UCSF Invests in Technologies for Core Research Facilities
The UCSF Office of Research is launching a $2 million equipment award program for technology proposals that expand and improve access to core research facilities.
The awards will go to “enabling technology” centers on campus that propose ways to transform current access to technologies that support research for a broad range of laboratories.
Starting Monday, Aug. 20, faculty and core facility directors can submit proposals for equipment funding to improve the access and use of their facilities, with the goal of creating a sustainable, long-term and broad benefit for UCSF research. As an open-proposal initiative, other faculty will be able to comment, contribute ideas, or even combine multiple proposals during a two-week comment period, to build the strongest proposals possible.
“To stay competitive, science has to become more streamlined and efficient,” said Julie Auger, executive director of the Research Resources Program, who was recruited to UCSF in 2010 to oversee coordination of those resources. “A lot of these technologies cost easily $500,000 – our goal is to support facilities where there’s an enabling structure to make sure the technology is available to as many researchers as possible.”
Julie Auger
Auger, who had set up a similar program at the University of Chicago, arrived just as Operational Excellence was rolling out. Her new challenge was to find ways to support and better coordinate the wide array of facilities at UCSF that offer shared research equipment or resources, in an era of ever-tightening budgets.
In the process, the project also aimed to not only foster new collaborations on campus, but also create new career paths for the numerous PhD scientists who choose not to pursue academic faculty careers, but who understand the science necessary to run core facilities and provide a crucial service to faculty.
Campus Strategy
The new awards build upon work that is already underway through Auger’s office.
In July, the resources program launched a new, robust search engine in collaboration with the Clinical & Translational Science Institute to help faculty and staff find core facilities.

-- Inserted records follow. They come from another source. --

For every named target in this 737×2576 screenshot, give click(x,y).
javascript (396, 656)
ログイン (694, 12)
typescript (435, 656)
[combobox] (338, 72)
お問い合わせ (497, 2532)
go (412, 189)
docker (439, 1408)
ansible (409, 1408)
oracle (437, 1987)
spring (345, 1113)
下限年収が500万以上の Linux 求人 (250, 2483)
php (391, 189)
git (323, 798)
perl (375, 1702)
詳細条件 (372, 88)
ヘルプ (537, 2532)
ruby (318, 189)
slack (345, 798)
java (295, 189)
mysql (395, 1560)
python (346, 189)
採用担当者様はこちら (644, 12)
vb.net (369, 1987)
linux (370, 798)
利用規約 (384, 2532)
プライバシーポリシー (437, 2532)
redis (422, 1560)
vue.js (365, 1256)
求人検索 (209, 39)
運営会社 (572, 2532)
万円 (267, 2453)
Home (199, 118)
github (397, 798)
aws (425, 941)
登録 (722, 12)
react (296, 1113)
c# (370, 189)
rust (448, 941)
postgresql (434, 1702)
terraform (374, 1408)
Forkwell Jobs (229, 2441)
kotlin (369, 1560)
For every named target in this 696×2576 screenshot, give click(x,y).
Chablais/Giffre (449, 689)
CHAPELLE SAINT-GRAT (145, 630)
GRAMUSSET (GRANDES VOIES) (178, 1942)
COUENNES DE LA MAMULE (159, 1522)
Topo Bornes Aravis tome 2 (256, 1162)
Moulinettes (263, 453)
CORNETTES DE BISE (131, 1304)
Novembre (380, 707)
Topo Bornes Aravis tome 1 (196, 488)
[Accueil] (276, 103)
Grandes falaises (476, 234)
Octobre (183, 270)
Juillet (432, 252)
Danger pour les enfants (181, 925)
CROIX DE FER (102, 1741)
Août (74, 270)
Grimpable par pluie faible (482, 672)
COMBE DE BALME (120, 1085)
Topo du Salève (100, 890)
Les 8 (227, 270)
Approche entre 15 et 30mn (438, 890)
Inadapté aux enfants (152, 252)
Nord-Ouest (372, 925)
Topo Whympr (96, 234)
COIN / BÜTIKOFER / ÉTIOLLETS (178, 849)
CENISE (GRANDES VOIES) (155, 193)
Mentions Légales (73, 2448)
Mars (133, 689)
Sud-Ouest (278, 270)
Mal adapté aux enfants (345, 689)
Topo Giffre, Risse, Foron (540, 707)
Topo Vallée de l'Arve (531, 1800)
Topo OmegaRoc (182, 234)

Other new programs include the Core Exploratory Awards, designed to bring new users to the facilities; implementation of a software tool to streamline facility access; and core administration, including automated user-tracking and billing systems.
It also builds upon an increasing focus over the past few years on ways to make UCSF science as competitive as possible, both by fostering campus collaborations and eliminating inefficiencies. The program Auger leads was itself listed as a priority in the UCSF 2007 Strategic Plan and was designed to strengthen the university’s research enterprise.
Research Resources Award Program
Launch Date: Aug. 20
Funding cycles: Fall 2012, Spring 2013
Total funding available: $2 million
Funding Levels: Most will be eligible for $50,000 to $500,000
Style: Open proposal, with comment period for UCSF community
Criteria: Award proposals will be assessed based on their uniqueness and necessity for the UCSF community, the ability to leverage the funding to raise additional funds, sustainability over the next five years, past record of success and demonstration that other funding sources are not available for the project.
In 2008, Jeff Bluestone, PhD, who was then interim Vice Chancellor of Research, created a work group to identify campus resources and define ways to centrally support them. Their work was validated in 2011 by the research committee for the Long Range Development Plan, which also identified a strong need for investment to support research infrastructure.
As a result, the chancellor allocated $2 million as part of the university’s 2012 enterprise-wide planning process, to enable core facilities to invest in the transformative technologies needed to support the research programs of scientists who wish to use the centers. The funding is not intended to support the centers, but will enable them to create the infrastructure needed for a sustainable business model.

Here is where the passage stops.